Spaces:

apoorvrajdev
/

image-captioning-api

Configuration error

File size: 8,223 Bytes

"""Typed configuration schemas (Pydantic v2 ``BaseSettings``).

These classes replace the bare globals ``MAX_LENGTH``, ``BATCH_SIZE``, ... that
the notebook holds in cell 6. The advantages of doing this:

1. **Type safety** — every field has a declared type and Pydantic validates
   it at load time. A YAML typo (``batch_size: "64"`` as a string) raises an
   error pointing at the file and field, not a mysterious training failure
   six steps later.
2. **Env override** — ``CAPTIONING__TRAIN__BATCH_SIZE=32`` overrides
   ``train.batch_size`` without editing YAML. The double underscore is the
   nesting delimiter (configurable below). Useful for CI smoke tests.
3. **Single source of truth** — every other module accepts a sub-config
   (``ModelConfig``, ``TrainConfig``, ...) instead of pulling globals. That
   makes them testable in isolation and trivially overridable in serve.

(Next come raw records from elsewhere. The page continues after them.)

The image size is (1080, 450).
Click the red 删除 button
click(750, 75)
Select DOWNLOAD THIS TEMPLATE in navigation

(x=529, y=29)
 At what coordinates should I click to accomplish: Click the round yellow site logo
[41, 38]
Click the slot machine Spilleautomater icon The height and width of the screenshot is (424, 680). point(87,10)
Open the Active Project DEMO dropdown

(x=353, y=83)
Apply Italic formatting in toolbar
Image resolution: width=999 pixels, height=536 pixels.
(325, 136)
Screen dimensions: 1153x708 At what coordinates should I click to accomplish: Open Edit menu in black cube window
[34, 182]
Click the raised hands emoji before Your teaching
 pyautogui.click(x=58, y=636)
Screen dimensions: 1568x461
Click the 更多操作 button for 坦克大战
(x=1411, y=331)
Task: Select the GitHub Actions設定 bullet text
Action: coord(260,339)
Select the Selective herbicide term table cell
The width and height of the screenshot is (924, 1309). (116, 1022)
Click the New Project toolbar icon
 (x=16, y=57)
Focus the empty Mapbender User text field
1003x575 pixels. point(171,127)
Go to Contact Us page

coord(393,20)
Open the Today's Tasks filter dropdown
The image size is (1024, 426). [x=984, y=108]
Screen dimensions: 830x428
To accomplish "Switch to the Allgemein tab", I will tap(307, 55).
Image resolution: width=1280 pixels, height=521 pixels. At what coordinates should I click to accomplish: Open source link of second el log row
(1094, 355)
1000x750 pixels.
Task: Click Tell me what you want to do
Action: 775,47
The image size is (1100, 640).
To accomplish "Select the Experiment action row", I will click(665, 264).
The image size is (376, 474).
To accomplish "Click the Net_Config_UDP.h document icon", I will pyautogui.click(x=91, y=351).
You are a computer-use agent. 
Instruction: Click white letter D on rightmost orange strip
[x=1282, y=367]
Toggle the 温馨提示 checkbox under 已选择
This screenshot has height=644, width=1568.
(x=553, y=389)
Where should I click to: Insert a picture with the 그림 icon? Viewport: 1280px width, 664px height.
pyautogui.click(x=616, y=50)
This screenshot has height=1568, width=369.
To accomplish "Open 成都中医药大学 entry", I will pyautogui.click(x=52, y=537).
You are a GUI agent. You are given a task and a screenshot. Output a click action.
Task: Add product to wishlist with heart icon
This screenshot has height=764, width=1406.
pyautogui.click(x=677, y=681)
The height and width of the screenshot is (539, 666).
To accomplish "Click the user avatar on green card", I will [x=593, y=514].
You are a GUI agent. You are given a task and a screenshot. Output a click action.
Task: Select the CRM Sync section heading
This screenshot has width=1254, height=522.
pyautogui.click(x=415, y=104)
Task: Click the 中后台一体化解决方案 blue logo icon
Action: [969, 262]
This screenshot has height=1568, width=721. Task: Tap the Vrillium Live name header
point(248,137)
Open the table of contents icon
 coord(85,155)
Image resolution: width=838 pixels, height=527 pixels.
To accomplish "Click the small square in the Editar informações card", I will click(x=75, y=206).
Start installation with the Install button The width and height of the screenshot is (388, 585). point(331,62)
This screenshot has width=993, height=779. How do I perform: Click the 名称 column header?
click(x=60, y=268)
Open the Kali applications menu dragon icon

The schema mirrors the IEEE notebook 1:1 — same field names where reasonable,
same default values. Extending it (Phase 1b: warmup/cosine LR; Phase 3: model
registry) only adds new fields, never changes the meaning of existing ones.
"""

from __future__ import annotations

from pathlib import Path

from pydantic import BaseModel, ConfigDict, Field, field_validator
from pydantic_settings import BaseSettings, SettingsConfigDict


class _StrictModel(BaseModel):
    """Shared base for every sub-config — rejects unknown keys.

    Pydantic's default ``extra="ignore"`` silently drops misspelled fields.
    For configs that drive ML hyperparameters that's the worst possible
    behaviour: a typo (``vocabularsy_size`` instead of ``vocabulary_size``)
    silently uses the default and the model trains with the wrong value.
    Forbidding extras turns every typo into a load-time error pointing at
    the offending field.

    Note: ``extra="forbid"`` is set on ``AppConfig`` separately because
    ``BaseSettings`` uses ``SettingsConfigDict``, not ``ConfigDict``.
    """

    model_config = ConfigDict(extra="forbid")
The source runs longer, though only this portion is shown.